====== Provided text

A Bigger Splash: Desire, Violence and Silence

European Films, Independent Cinema, Reviews

I have always complained about the fact I sometimes obsess over a film so much that the actual feature is never able to compare to my ideal conception of it. It just makes me miserable and I think about it over and over again. Well, for once, this didn’t actually happen with A Bigger Splash, the new film directed by Italian director Luca Guadagnino, starring Tilda Swinton, Matthias Schoenaerts, Ralph Fiennes and Dakota Johnson.


Still from A Bigger Splash

A Bigger Splash, a loose remake of the 1969 French erotic movie La Piscine, tells the story of Marianne Lane, a rock star, and her filmmaker boyfriend, Paul, who see their idyllic holidays on a remote Italian island interrupted by the unexpected visit of Harry, Marianne’s ex-boyfriend, and his mysterious daughter, Penelope.

The most striking element of Guadagnino’s A Bigger Splash is its ability to create a feeling of claustrophobia in his characters, overcome by their own desire and violence. The island in which they seem to be trapped transforms itself into a prison from which they cannot escape. What I found remarkable about the film is the question of communication, or rather incommunication: Marianne is recovering from throat surgery and can barely speak, an issue that added to the lack of communication between the other characters, creates a stifling atmosphere and a hidden tension that will eventually explode. The jealousy, violence and desire and not verbalized, but are expressed through painful details.


Still from A Bigger Splash

And let’s not forget about my favorite element of the film: Tilda Swinton. I have known myself for quite a few years now and I can already see myself obsessing over her… and I really mean it. Swinton is everything an actress can aspire to be: she transforms herself into her character, she becomes Marianne, this complex figure, dangerous and vulnerable, quiet and explosive. I personally think that such a performance in an American film would have been nominated for an Academy Award (at least!), and it shocked me to read she wasn’t even nominated at the Venice Film Festival. I haven’t seen the other performances, but I can recognize perfection when I see it: Marianne is speechless, and Tilda leaves us speechless.

============
====== Input data

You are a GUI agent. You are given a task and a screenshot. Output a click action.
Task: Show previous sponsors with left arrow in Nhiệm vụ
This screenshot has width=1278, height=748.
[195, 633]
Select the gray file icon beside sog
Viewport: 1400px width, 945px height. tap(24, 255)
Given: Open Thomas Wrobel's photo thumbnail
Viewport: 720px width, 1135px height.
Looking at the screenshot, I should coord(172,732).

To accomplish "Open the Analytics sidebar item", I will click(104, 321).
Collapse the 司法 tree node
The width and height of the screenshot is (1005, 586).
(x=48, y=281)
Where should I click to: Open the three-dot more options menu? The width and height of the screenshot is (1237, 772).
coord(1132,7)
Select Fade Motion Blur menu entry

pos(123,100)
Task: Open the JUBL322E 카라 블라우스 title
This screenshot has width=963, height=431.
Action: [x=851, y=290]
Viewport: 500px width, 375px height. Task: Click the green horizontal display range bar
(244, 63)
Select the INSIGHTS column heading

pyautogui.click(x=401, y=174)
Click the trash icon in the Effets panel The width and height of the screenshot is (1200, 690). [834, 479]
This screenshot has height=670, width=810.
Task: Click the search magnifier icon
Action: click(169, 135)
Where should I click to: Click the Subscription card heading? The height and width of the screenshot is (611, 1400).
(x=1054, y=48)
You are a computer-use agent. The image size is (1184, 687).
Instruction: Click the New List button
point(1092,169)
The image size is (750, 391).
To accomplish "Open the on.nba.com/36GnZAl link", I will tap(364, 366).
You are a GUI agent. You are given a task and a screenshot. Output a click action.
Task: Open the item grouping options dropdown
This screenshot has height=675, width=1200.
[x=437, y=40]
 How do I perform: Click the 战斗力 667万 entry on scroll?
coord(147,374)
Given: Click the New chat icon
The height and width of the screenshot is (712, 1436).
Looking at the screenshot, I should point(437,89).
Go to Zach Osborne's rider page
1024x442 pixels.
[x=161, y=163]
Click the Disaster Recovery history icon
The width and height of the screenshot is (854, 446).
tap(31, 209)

============

Goal of the exercise:
Please carry on the review of A Bigger Splash, picking up right after its last sentence. These entries were drawn from a separate source and have no connection to the review.

Answer to the problem:
As I say in every single review, I love complex characters and therefore finding four of them in a film, so perfectly captured and played (Harry, Ralph Fiennes’ character, is a person I have just loved to hate), is like a dream come true. The film is entirely based on the characters, with the way they interact with each other and with the environment. So many things could have gone wrong with such a risky choice, and yet, Guadagnino just proves one more time why he is one of the most respected European directors of our time, after his critically acclaimed I Am Love. I thought I would never say this, but Dakota Johnson can actually act: her dark Lolita character is one of the main elements that make this film haunt its audience.


Still from A Bigger Splash

The film captures the breathtaking landscape of Pantelleria with a magnificent photography by Yorick Le Saux that, combined with a careful use of close-ups and detail and a quick editing, give deeper meaning to the film. As a matter of fact, the visual style of A Bigger Splash differentiates it from simple filmed theatre, and transforms it into a visual medium, into the basics of cinema and visual storytelling.

As for what I personally disliked, the climax of the film is rushed, or perhaps it arrives too late, what I’m sure of is that it either releases most of the tension when it should be stronger, more violent or, if what the screenwriter intended was to create a new sense of danger, it is not strong enough (trying my best not to make any spoilers because I really want you to see the film).


Still from A Bigger Splash

The film made its world premiere at the 72nd Venice Film Festival, were it was received with mixed review. In my case, there are no mixed feelings: this is, without a doubt, one of the best films I have watched so far this year, and probably one of my favorite films of the past few years. Obsessing over this film before its US release was totally and absolutely worth it.